── TASK INPUTS
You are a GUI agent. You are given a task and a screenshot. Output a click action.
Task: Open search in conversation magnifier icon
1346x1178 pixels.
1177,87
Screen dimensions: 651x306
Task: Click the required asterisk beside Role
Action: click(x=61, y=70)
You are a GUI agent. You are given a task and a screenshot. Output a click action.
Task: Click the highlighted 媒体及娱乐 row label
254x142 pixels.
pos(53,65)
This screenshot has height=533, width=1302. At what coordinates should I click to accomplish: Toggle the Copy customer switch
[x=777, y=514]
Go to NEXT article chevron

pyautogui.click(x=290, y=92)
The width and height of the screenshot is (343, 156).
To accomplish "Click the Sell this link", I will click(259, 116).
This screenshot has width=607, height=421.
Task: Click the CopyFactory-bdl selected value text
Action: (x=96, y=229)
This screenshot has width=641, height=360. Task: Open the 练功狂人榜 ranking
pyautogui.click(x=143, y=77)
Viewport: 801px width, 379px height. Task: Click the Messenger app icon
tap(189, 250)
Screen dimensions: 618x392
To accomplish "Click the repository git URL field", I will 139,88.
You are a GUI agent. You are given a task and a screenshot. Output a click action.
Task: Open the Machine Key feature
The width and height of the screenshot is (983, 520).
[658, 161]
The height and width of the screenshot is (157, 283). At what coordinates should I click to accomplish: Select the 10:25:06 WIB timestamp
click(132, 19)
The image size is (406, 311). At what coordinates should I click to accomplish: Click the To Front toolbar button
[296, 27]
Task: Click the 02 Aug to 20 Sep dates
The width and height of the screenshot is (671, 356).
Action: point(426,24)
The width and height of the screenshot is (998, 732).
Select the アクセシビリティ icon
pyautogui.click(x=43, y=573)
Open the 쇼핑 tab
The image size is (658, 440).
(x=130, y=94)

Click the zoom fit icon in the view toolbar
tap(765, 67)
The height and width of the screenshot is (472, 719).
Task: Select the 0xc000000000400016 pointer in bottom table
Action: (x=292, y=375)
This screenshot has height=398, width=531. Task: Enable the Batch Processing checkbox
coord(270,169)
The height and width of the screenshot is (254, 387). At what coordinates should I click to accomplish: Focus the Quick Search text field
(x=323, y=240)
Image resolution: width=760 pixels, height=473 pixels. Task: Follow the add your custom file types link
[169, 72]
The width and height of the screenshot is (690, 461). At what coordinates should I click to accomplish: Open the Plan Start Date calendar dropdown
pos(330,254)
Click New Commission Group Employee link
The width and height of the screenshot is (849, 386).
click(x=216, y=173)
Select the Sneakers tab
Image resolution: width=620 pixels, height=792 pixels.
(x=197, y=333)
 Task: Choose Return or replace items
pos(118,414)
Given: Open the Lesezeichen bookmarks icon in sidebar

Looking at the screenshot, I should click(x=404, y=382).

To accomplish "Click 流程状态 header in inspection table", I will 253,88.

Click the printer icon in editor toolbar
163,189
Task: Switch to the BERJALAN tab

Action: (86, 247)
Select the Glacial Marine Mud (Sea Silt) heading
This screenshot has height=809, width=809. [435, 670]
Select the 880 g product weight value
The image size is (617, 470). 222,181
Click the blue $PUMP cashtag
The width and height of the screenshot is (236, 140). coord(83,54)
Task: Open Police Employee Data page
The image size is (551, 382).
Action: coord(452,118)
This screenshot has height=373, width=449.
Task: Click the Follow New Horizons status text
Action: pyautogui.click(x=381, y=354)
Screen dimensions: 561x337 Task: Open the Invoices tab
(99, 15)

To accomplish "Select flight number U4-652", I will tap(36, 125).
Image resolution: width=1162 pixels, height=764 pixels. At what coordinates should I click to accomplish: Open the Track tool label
────
Repeat every entry exactly. Nothing may be dropped.

You are a GUI agent. You are given a task and a screenshot. Output a click action.
Task: Open search in conversation magnifier icon
1346x1178 pixels.
1177,87
Screen dimensions: 651x306
Task: Click the required asterisk beside Role
Action: click(x=61, y=70)
You are a GUI agent. You are given a task and a screenshot. Output a click action.
Task: Click the highlighted 媒体及娱乐 row label
254x142 pixels.
pos(53,65)
This screenshot has height=533, width=1302. At what coordinates should I click to accomplish: Toggle the Copy customer switch
[x=777, y=514]
Go to NEXT article chevron

pyautogui.click(x=290, y=92)
The width and height of the screenshot is (343, 156).
To accomplish "Click the Sell this link", I will click(259, 116).
This screenshot has width=607, height=421.
Task: Click the CopyFactory-bdl selected value text
Action: (x=96, y=229)
This screenshot has width=641, height=360. Task: Open the 练功狂人榜 ranking
pyautogui.click(x=143, y=77)
Viewport: 801px width, 379px height. Task: Click the Messenger app icon
tap(189, 250)
Screen dimensions: 618x392
To accomplish "Click the repository git URL field", I will 139,88.
You are a GUI agent. You are given a task and a screenshot. Output a click action.
Task: Open the Machine Key feature
The width and height of the screenshot is (983, 520).
[658, 161]
The height and width of the screenshot is (157, 283). At what coordinates should I click to accomplish: Select the 10:25:06 WIB timestamp
click(132, 19)
The image size is (406, 311). At what coordinates should I click to accomplish: Click the To Front toolbar button
[296, 27]
Task: Click the 02 Aug to 20 Sep dates
The width and height of the screenshot is (671, 356).
Action: point(426,24)
The width and height of the screenshot is (998, 732).
Select the アクセシビリティ icon
pyautogui.click(x=43, y=573)
Open the 쇼핑 tab
The image size is (658, 440).
(x=130, y=94)

Click the zoom fit icon in the view toolbar
tap(765, 67)
The height and width of the screenshot is (472, 719).
Task: Select the 0xc000000000400016 pointer in bottom table
Action: (x=292, y=375)
This screenshot has height=398, width=531. Task: Enable the Batch Processing checkbox
coord(270,169)
The height and width of the screenshot is (254, 387). At what coordinates should I click to accomplish: Focus the Quick Search text field
(x=323, y=240)
Image resolution: width=760 pixels, height=473 pixels. Task: Follow the add your custom file types link
[169, 72]
The width and height of the screenshot is (690, 461). At what coordinates should I click to accomplish: Open the Plan Start Date calendar dropdown
pos(330,254)
Click New Commission Group Employee link
The width and height of the screenshot is (849, 386).
click(x=216, y=173)
Select the Sneakers tab
Image resolution: width=620 pixels, height=792 pixels.
(x=197, y=333)
 Task: Choose Return or replace items
pos(118,414)
Given: Open the Lesezeichen bookmarks icon in sidebar

Looking at the screenshot, I should click(x=404, y=382).

To accomplish "Click 流程状态 header in inspection table", I will 253,88.

Click the printer icon in editor toolbar
163,189
Task: Switch to the BERJALAN tab

Action: (86, 247)
Select the Glacial Marine Mud (Sea Silt) heading
This screenshot has height=809, width=809. [435, 670]
Select the 880 g product weight value
The image size is (617, 470). 222,181
Click the blue $PUMP cashtag
The width and height of the screenshot is (236, 140). coord(83,54)
Task: Open Police Employee Data page
The image size is (551, 382).
Action: coord(452,118)
This screenshot has height=373, width=449.
Task: Click the Follow New Horizons status text
Action: pyautogui.click(x=381, y=354)
Screen dimensions: 561x337 Task: Open the Invoices tab
(99, 15)

To accomplish "Select flight number U4-652", I will tap(36, 125).
Image resolution: width=1162 pixels, height=764 pixels. At what coordinates should I click to accomplish: Open the Track tool label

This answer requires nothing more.